======== Estratto del documento ========

PIETRO FELTER

Pietro Felter, "l'africano di Vallesabbia", da Sabbio Chiese ad Adua ed al forte di Makallè da protagonista.
Pietro Felter nacque a Roè Volciano il 4 agosto 1856, ma fin dalle prime classi dell'elementare si spostò a Sabbio Chiese. Frequentò anche le scuole di Genova e Salò, e compì poi gli studi tecnici a Breno, ma buona parte della sua vita vissuta in Italia la trascorse a Sabbio.
Ma molti furono gli anni trascorsi in Africa, lui che ebbe un ruolo così importante nelle vicende della prima guerra d'Africa: si trovò al centro di avvenimenti più grandi di lui, resi incomprensibili dalle titubanze e dall'indecisione del governo italiano del tempo e dalle strumentalizzazioni del mondo militare:"Non appena mi ebbe davanti" narra il Felter del suo primo incontro col Negus Menelik "egli mi fissò intensamente; io, fiero ed impettito, lo guardai nel bianco degli occhi. Egli voleva mandar via gli italiani del forte di Makallè, ma non sapeva come. Alla fine, a nome di Menelik, si offriva ai soldati di stanza a Makallè l'opportunità di uscire dal forte e di allontanarsi con le armi".

======== Elenco dei dati ========

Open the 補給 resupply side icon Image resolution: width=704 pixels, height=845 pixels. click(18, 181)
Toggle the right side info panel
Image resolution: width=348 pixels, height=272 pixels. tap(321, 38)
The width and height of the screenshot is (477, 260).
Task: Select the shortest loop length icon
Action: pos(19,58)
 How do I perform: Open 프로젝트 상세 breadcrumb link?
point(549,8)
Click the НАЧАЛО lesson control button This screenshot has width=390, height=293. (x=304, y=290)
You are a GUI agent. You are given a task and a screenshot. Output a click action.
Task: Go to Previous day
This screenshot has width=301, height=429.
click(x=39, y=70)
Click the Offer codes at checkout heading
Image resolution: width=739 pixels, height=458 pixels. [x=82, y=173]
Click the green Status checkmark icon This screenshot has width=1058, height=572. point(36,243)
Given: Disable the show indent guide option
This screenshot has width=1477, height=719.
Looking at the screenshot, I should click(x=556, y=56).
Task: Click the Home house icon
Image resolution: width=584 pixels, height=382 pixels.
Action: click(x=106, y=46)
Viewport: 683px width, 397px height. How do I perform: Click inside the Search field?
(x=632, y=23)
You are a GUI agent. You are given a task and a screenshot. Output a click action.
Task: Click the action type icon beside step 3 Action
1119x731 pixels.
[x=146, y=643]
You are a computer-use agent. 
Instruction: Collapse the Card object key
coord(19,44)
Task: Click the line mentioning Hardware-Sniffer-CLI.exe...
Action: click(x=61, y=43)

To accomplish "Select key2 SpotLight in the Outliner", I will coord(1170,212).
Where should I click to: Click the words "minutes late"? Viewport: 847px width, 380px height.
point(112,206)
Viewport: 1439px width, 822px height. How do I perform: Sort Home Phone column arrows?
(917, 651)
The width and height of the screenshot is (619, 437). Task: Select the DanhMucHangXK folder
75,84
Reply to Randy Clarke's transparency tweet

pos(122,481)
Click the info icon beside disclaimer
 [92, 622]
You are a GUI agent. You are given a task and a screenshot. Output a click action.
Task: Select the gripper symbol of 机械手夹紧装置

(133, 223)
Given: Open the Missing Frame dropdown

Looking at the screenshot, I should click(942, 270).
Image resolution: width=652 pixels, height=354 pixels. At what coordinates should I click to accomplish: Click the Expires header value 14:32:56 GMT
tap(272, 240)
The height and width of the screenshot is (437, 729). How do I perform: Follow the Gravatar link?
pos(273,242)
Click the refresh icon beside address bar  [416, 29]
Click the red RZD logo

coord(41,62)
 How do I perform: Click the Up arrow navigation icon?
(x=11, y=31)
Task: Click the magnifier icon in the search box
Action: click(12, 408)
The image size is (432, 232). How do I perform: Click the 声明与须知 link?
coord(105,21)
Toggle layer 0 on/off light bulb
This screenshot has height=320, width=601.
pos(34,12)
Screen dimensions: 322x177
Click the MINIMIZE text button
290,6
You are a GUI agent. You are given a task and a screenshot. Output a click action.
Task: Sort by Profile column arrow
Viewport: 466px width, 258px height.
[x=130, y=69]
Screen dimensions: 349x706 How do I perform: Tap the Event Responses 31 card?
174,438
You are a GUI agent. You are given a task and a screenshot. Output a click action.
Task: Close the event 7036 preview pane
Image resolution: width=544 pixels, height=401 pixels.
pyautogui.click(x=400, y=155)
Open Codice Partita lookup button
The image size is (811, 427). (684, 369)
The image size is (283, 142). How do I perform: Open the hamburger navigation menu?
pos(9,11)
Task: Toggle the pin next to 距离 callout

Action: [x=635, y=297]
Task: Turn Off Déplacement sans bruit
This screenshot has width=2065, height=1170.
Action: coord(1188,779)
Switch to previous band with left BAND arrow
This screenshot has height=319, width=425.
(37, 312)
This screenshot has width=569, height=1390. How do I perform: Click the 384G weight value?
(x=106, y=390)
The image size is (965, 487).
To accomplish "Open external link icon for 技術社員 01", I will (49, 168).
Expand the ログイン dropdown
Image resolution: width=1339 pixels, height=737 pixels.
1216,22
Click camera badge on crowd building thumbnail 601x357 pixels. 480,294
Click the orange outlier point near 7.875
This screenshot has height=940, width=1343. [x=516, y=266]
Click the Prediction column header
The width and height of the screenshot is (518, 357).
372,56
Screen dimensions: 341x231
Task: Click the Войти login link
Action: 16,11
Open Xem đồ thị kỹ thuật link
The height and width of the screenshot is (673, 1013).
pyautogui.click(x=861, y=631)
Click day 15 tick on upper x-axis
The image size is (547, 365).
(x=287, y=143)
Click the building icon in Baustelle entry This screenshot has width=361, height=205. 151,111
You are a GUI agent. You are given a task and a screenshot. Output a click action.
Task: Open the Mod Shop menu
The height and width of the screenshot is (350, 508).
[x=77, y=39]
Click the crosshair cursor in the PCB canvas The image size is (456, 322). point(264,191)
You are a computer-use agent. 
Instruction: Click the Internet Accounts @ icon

========

**Obiettivi**.
a – Secondo il testo su Pietro Felter, in quale località nacque?
b – Prosegui il testo su Pietro Felter dopo l'ultima frase riportata.

**Le risposte**.
a – A Roè Volciano.

b –
Sul ruolo chiave di Felter nella resa del forte Makallè a gennaio del 1896, e nella comunicazione a Massaua della sconfitta di Adua, non vi è dubbio. Ma l'opinione pubblica italiana e gli ambienti militari lo ritennero il maggior responsabile sia della disastrosa sconfitta di Adua che delle disgrazie africane di fine secolo, e questo lo amareggiò molto: egli era infatti un uomo leale, invischiato suo malgrado nelle maglie della diplomazia corrotta:"Le abbiam prese sode" scrive al nipote Lino "e sono ancora vivo. Ma sappi che, se mi avessero dato ascolto, li avremmo suonati".
E ancora:"Io ero fautore della ritirata a nord, ma la cosa non era gradita al generale Baratieri (capo del corpo di spedizione africano), e non si fece. Quando lo incontrai la sera stessa della sconfitta, ormai disfatto ed insanguinato, mi chiese:"Che si fa?" Ma ormai era tardi".
Tornato a Sabbio, Felter visse gli anni successivi, escluso dalla missione governativa che negoziò la pace di Addis Abeba, senza capire il perchè dei torti e delle umiliazioni subite da stampa e governo.
Per molti italiani resterà un losco figuro a cui addebitare la sconfitta, perchè troppo amico degli eritrei (la figlia Piera verrà allevata dalla famiglia Makonnen assieme al loro figlio Tafarì, il futuro imperatore Hailè Sellasiè I):"Basta. Meglio rimanere qui a Sabbio Chiese a coltivare cavoli, che farsi il sangue cattivo in Africa".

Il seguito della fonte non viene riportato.